The most popular currency pair amongst Forex traders has been on a downward move over the last few weeks as investors continue to speculate one whether or not the US Federal Reserve is going to increase interest rates before the end of the year.

At the moment, it appears as though investors may not have to wait for long before seeing an uptick in interest rates after Janet Yellen’s latest Federal Reserve comment suggested that January could be the time investors have been waiting for. However, most investors had been expecting a December hike. This is probably why the USD appears to have been continually strengthening against major currencies over the last few weeks.

However, this might yet have created a perfect opportunity for bullish traders to act, especially those fancying a rebound on the most popular currency pair in forex trading, the EUR/USD. Based on recent forecasts, everything seemed to be pointing towards a Strong Sell sentiment, yet the pair just touched a new low since April this year.

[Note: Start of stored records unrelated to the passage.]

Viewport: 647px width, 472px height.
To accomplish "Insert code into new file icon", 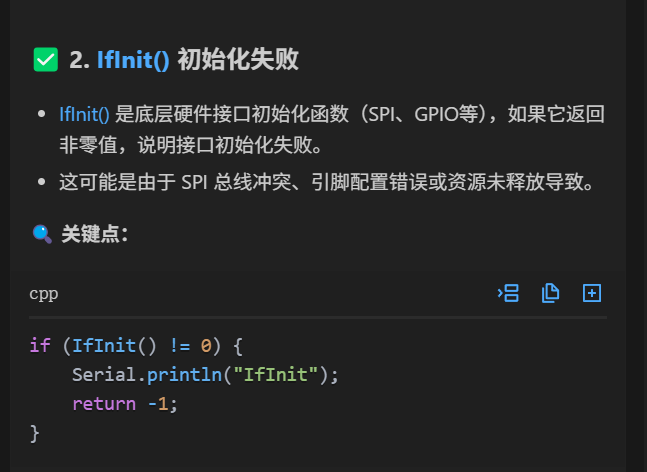I will pyautogui.click(x=592, y=293).
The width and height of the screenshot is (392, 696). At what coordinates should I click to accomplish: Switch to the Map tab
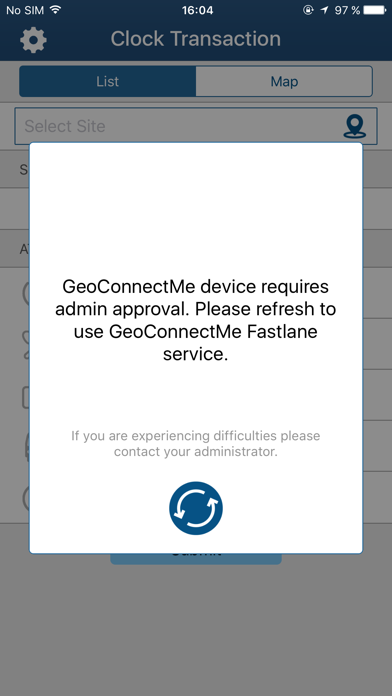[284, 81]
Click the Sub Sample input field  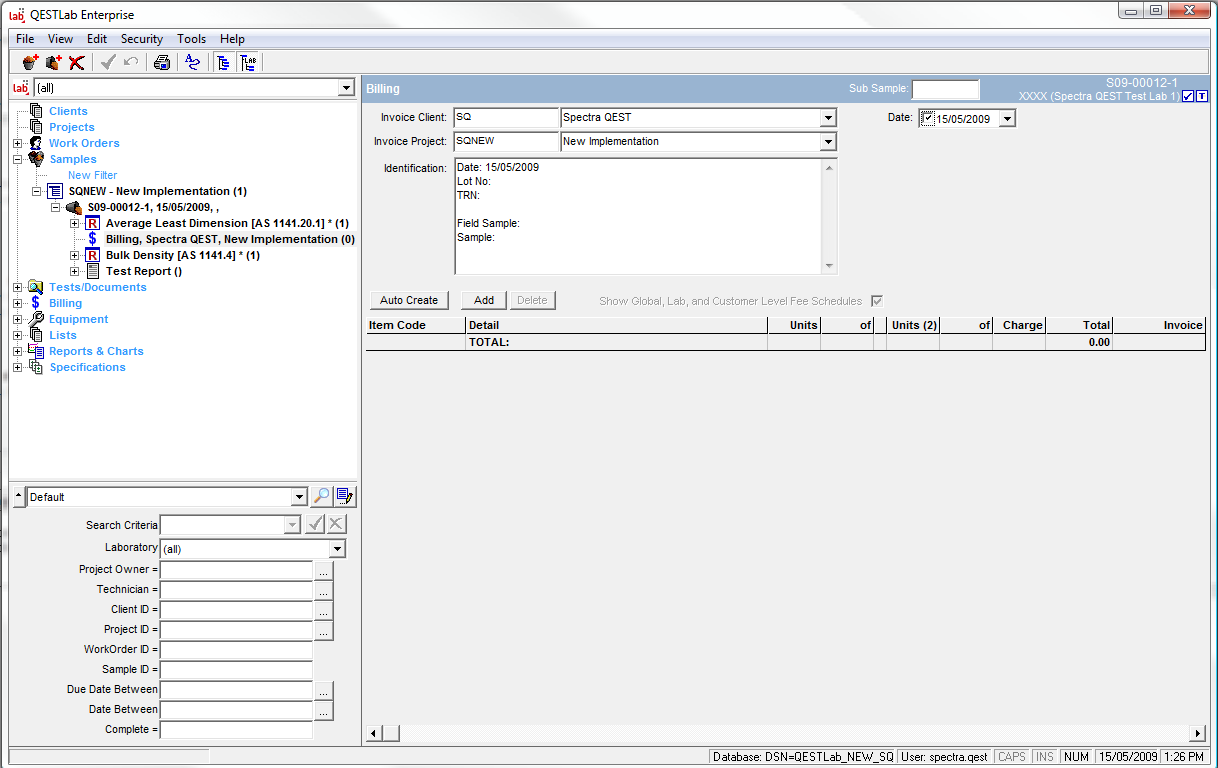click(945, 89)
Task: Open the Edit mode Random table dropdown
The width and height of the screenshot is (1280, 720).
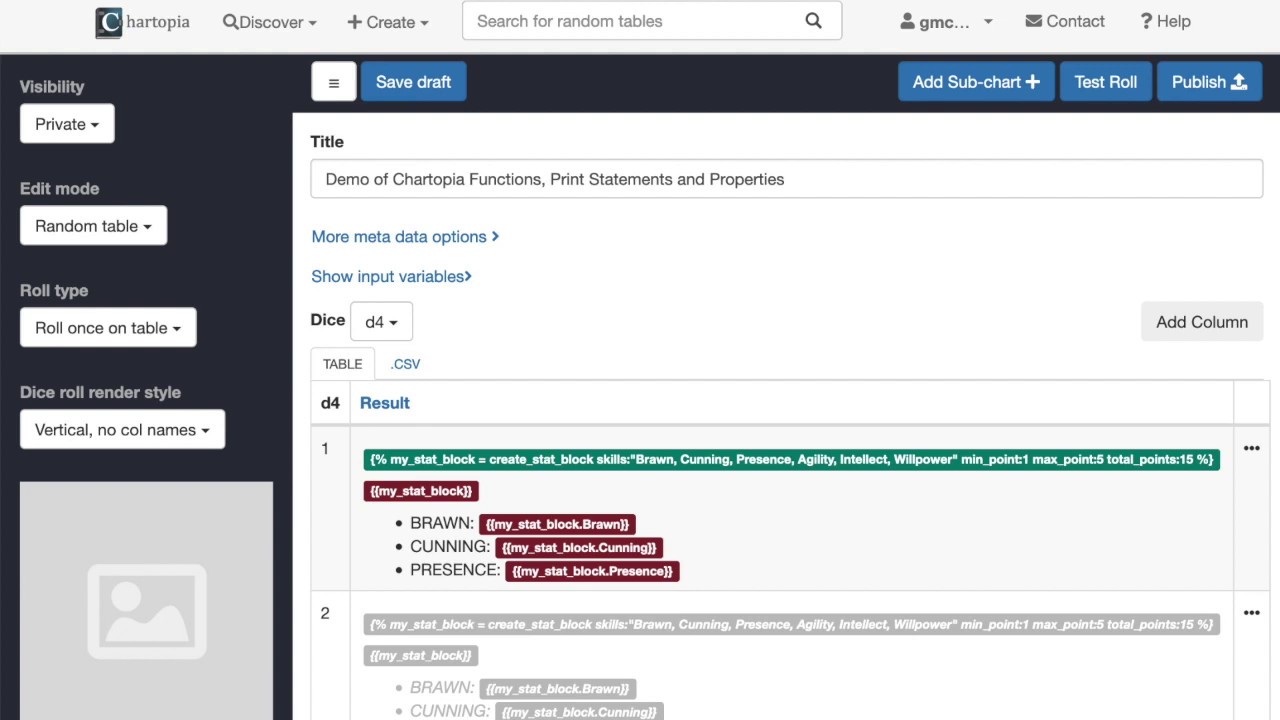Action: [x=93, y=226]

The Strong Sell forecast had also been compounded by the fact that the US celebrated Thanksgiving on Thursday while markets closed early on Friday. This meant that no economic numbers were expected till this week while Europe had seen some major announcements including the release of the German GFK confidence survey. This could have pushed the EUR/USD currency pair towards the 1.0500 mark by the end of the week. However, after the US Federal reserve failed to confirm the increase of interest rates in December, this could give the EUR/USD bulls a lifeline.

The EUR/USD is the most volatile currency pair and this explains why players seeking to broker forex trading activity on their platforms feature it amongst their trading instruments across the board. This also explains why, even given the current circumstances, it is never certain on which direction the pair would take in the coming weeks and months. Nonetheless, a major economic event such as a postponement of an uptick in US interest rates would definitely tilt the balance, and that’s where those who get it right are likely to make a lot of money.